How is this using end-to-end encryption? It seems like the recipient just clicks a link to download. How can it have been encrypted for that person? end-to-end encryption normally means that there's no way for the intermediary to unencrypt the data but I can't see how that's possible in this case.

[0xfeba]

IIRC The link contains an anchor `#abc123` which is the decryption key. Browsers do not send anchor parts of the URL to the server, and so the browser decrypts.

Hinges on the browsers never sending that key, though.

[weaksauce]

Client side JavaScript that encrypts locally befor uploading and puts the encryption key in the url you share with someone that never gets sent to Mozilla. Also client side decryption on the person you shared the link with. It’s end to end.

[pault]

With the caveat about client side browser encryption in general, which I'm sure someone will pop in here and explain in detail. :)

[EwanToo]

The url effectively contains the decryption key, so the web server could be set to capture the urls and decrypt files.

If you want, you can also set a passphrase on the file to share via another channel

[Vinnl]

That's why the key is in the hash part of the URL; the server can't access that (unless it also sends client Javascript that parses it and sends it back to the server, but that could be detected).

[SamuelAdams]

What if I'm on a network I don't trust? Is the only option to set a passphrase? More importantly, the UI doesn't call this out explicitly, so uninformed users may think it's "secure enough" without a passphrase.

[fzzzy]

The browser will never send the key across the network by itself because it is in the fragment. Of course, you have to get the url with the fragment off your computer and to the intended recipient, so a MITM of this communication could intercept and download the file before the intended recipient. The intended recipient would know that this has happened, though, as the link will then be expired (assuming it was set to 1 download); if this is a fear, I would suggest adding a passphrase and sending the passphrase out of band, for example over a voice call.

[e12e]

The anchor hash/fragment (#hello) isn't sent over the network.

https://tools.ietf.org/html/rfc3986#section-3.5

"(...) the fragment identifier is not used in the scheme-specific processing of a URI; instead, the fragment identifier is separated from the rest of the URI prior to a dereference, and thus the identifying information within the fragment itself is dereferenced solely by the user agent, regardless of the URI scheme."

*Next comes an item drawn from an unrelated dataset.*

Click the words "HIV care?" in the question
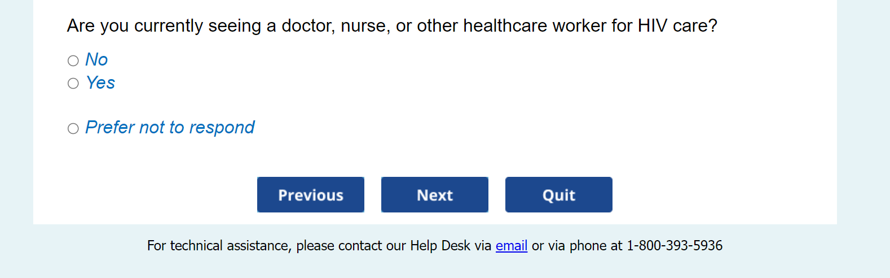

Ed: as for an untrusted network, tls should be able to secure that. Except if the network owner can insist on/enforce a tls stripping mitm/proxy.

[SamuelAdams]

> The url effectively contains the decryption key, so the web server could be set to capture the urls and decrypt files.

If that's the case, I think setting a passphrase should be mandatory. Proxy servers are extremely common at every workplace. Since they probably log all requests, they will capture all keys in the URL.

[fzzzy]

The key is in the fragment and thus is not sent to any server.